L'obbligo di presentazione del Rapporto biennale sulla situazione del personale maschile e femminile da parte delle aziende pubbliche e private che occupano oltre cinquanta dipendenti, sancito dal Decreto Interministeriale del Ministero del Lavoro di concerto con quello delle Pari Opportunità e la famiglia del 3 giugno 2024, potrebbe essere un ulteriore strumento utile per contribuire ad abbattere il gap retributivo uomo/donna.

Le principali cause dietro il gender gap

L'argomento dovrebbe essere lungamente affrontato e riguarda soprattutto aspetti di natura culturale, legati a fattori sociali, economici, legali, di organizzazione della società.

Alla donna sono lasciati spesso i compiti di assistenza ai figli e alle persone anziane, e da questo deriva la predominante presenza di lavori a tempo parziale nel genere femminile.

Le carriere sono più agevoli per gli uomini, in ambienti dove conta essere presenti piuttosto che produttivi.

Secondo stereotipi ancora purtroppo molto vivi, il genere femminile è più portato per alcuni lavori (assistenza, istruzione, sanità), meno per le discipline scientifiche: ancora oggi conseguono lauree “stem” una ristretta minoranza di donne.

È un dato acclarato l'altissimo tasso di abbandono delle donne al lavoro, spesso costrette per esigenze familiari e assistenziali.

L'importanza della certificazione sulla parità di genere

Come sopra accennato, un ruolo significativo per il futuro potrà essere svolto dalla “trasparenza retributiva”, imposta dalla recente direttiva europea sopra citata.

Ancora più importante il passo avanti delineato dalla certificazione sulla parità di genere, la UNI Pdr 125:2022.

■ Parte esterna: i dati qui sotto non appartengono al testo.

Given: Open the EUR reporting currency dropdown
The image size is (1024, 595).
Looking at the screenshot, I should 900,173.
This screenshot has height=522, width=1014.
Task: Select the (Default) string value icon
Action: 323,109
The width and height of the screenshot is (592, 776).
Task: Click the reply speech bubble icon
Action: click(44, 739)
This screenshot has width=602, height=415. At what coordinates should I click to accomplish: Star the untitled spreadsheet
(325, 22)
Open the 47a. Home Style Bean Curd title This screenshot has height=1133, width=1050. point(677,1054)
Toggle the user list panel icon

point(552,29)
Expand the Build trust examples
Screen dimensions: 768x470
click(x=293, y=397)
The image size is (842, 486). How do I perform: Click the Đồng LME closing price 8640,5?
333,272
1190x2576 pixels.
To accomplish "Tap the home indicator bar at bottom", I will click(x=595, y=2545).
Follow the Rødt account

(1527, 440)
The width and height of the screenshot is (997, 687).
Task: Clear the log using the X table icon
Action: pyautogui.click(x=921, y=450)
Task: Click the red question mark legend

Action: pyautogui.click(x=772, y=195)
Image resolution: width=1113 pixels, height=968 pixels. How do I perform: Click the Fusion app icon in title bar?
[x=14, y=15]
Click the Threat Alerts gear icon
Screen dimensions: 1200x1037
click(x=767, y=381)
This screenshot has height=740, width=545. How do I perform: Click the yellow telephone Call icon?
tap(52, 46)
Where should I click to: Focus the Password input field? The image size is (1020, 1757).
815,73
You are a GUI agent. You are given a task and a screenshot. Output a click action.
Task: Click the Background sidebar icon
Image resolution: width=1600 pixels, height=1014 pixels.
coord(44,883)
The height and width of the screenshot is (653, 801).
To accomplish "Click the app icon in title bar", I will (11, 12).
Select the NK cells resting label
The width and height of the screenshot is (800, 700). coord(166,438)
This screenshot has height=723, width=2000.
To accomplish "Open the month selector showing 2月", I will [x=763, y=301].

Conoscere ed analizzare i dati è quanto mai necessario per la gestione di qualsiasi problema, compreso quello del gender gap retributivo. Ottenere la certificazione significa dotarsi di specifici KPI. Uno di questi è appunto rappresentato dall'analisi dell'equità remunerativa per genere e per categoria. Il divario retributivo, per esempio, può essere analizzato da tre specifici indicatori, nella fattispecie tutti quantitativi:

  1. la percentuale di differenza retributiva per medesimo livello inquadramentale per genere e a parità di competenze; l'indicatore viene considerato raggiunto quando il delta tra retribuzione media maschile e femminile a parità di mansione/ruolo è inferiore ad una certa percentuale (e poi decrescente negli anni successivi)
  2. la percentuale di promozioni delle donne su base annua;
  3. la percentuale di donne con remunerazione variabile per assicurare la corresponsione del salario variabile in maniera equa, rendendo noti ai lavoratori le procedure e i criteri seguiti nell'attuazione delle politiche retributive di MBO e di premi.

Ragionare sull'obbligatorietà della certificazione, magari raggiungibile per le aziende più piccole in maniera più semplice, potrebbe essere una strada molto interessante per il futuro.

Il ruolo della contrattazione collettiva

Non secondario, infine, il ruolo della contrattazione collettiva (sia nazionale che aziendale) per intervenire a monte su alcune delle cause che provocano il divario retributivo uomo/donna.

Nel corso degli ultimi anni molte aziende hanno sottoscritto con il sindacato diverse intese in tal senso, prevedendo misure di welfare, conciliazione vita/lavoro, sostegno alla genitorialità.

La contrattazione sta lavorando moltissimo su questi aspetti, introducendo ad esempio contributi economici per i costi relativi agli asili nido, specifici permessi relativi agli inserimenti dei ragazzi alla scuola d'infanzia, all'assistenza dei genitori anziani, ad assenze giustificate per consentire alle mamme e/o ai papà di rimanere a casa in caso di malattia dei bambini, alla c.d. “paternity leave”.

In quest'ottica possono essere anche lette le prime intese sulla sperimentazione di nuovi modelli organizzativi, che prevedono una riduzione dell'orario di lavoro.

Una specifica finale osservazione sullo smart working. La decisione di alcune aziende di far rientrare al lavoro i propri dipendenti probabilmente segnala un problema di produttività e di modello di business, ma, sotto il punto di vista dell'attenzione alla questione di genere, potrebbe non aiutare a migliorare la situazione.